Text under study |
*** Begin section ***
It is an interesting paradox that higher education, through the theory, research and writing of its faculty, often provides many of the frameworks for innovation in K-12 education, yet often trails behind elementary and secondary education in adopting many of these innovations.  Assessment is a good example.  Although educational researchers and theorists in higher education promoted alternatives to the traditional approach to assessment still commonly found throughout our entire educational system, the systematic development of standards (or outcomes, as they are commonly referred to in higher education) and alternative assessments aligned to those standards is only recently being considered on a national level in higher education, and partly only because of significant prodding from external agencies (e.g., accrediting bodies).

The development of standards has been accompanied by an increased interest in reconsidering the types of assessments that will measures those statements of what students should know and be able to do.  The use of more traditional assessments (e.g., multiple-choice tests) reflects a philosophy that education is about students acquiring a certain body of knowledge and skills necessary to become productive citizens.  Alternatively, authentic assessment (or performance assessment) is predicated on the belief that students need to learn how to perform the meaningful tasks they will encounter as citizens, workers, etc.  In other words, acquiring a body of knowledge and skills is not sufficient.  Authentic learning and assessment emphasizes students’ need to learn and subsequently demonstrate the ability to apply the knowledge and skills in real-world or authentic contexts.
*** End section ***
Goal of the exercise |
Answer these from the passage on assessment, one per line:
1. What word is commonly used in higher education for standards?
2. What example of an external agency does the passage give?
3. What other name does the passage give for authentic assessment?

Records shown |
*** Begin section ***
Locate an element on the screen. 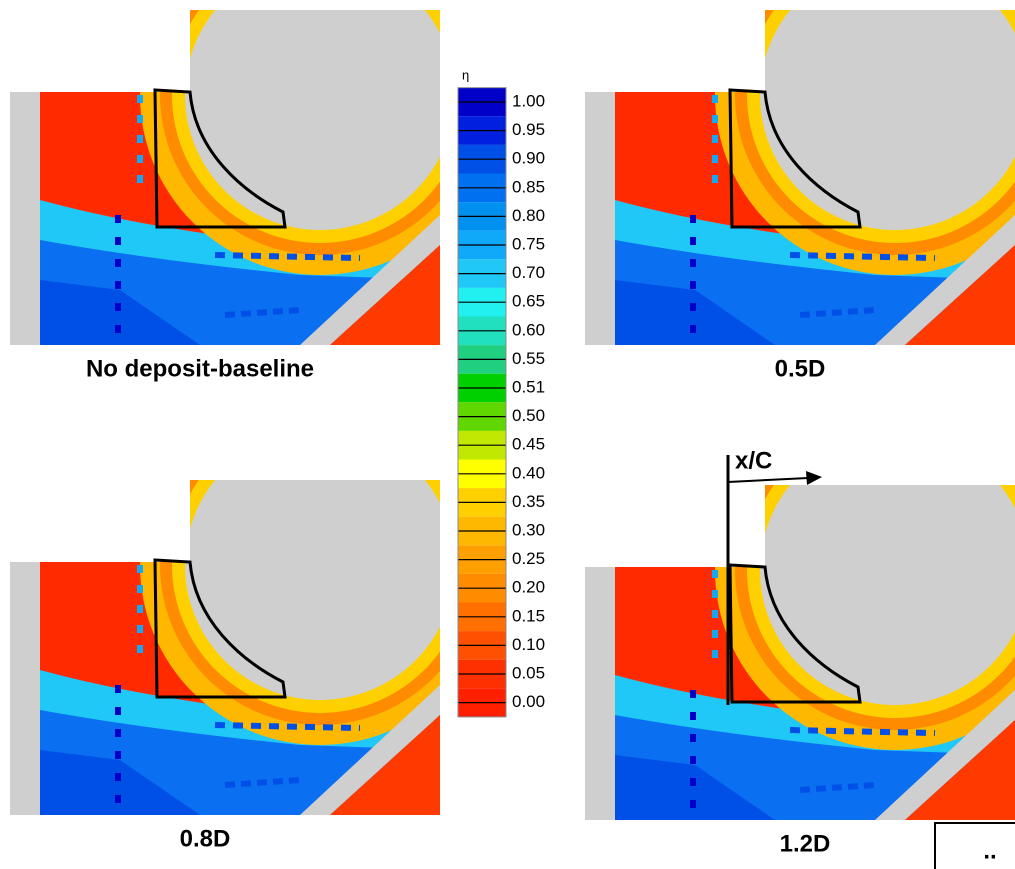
*** End section ***
*** Begin section ***
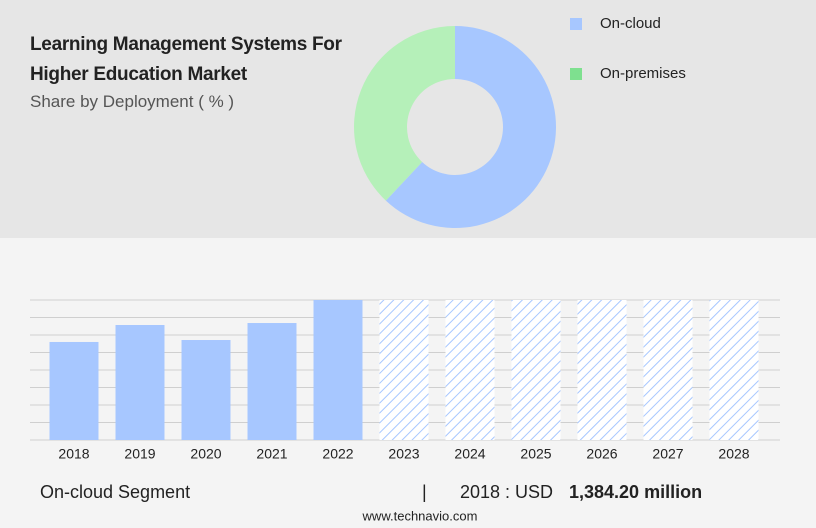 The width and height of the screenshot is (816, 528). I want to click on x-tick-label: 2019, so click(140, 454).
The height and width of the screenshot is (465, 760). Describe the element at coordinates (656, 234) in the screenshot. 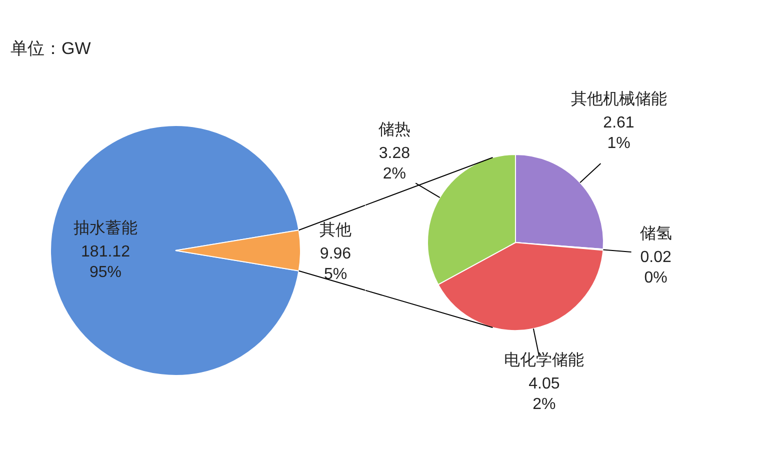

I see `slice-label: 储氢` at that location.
*** End section ***
Response to this exercise |
1. Outcomes
2. Accrediting bodies
3. Performance assessment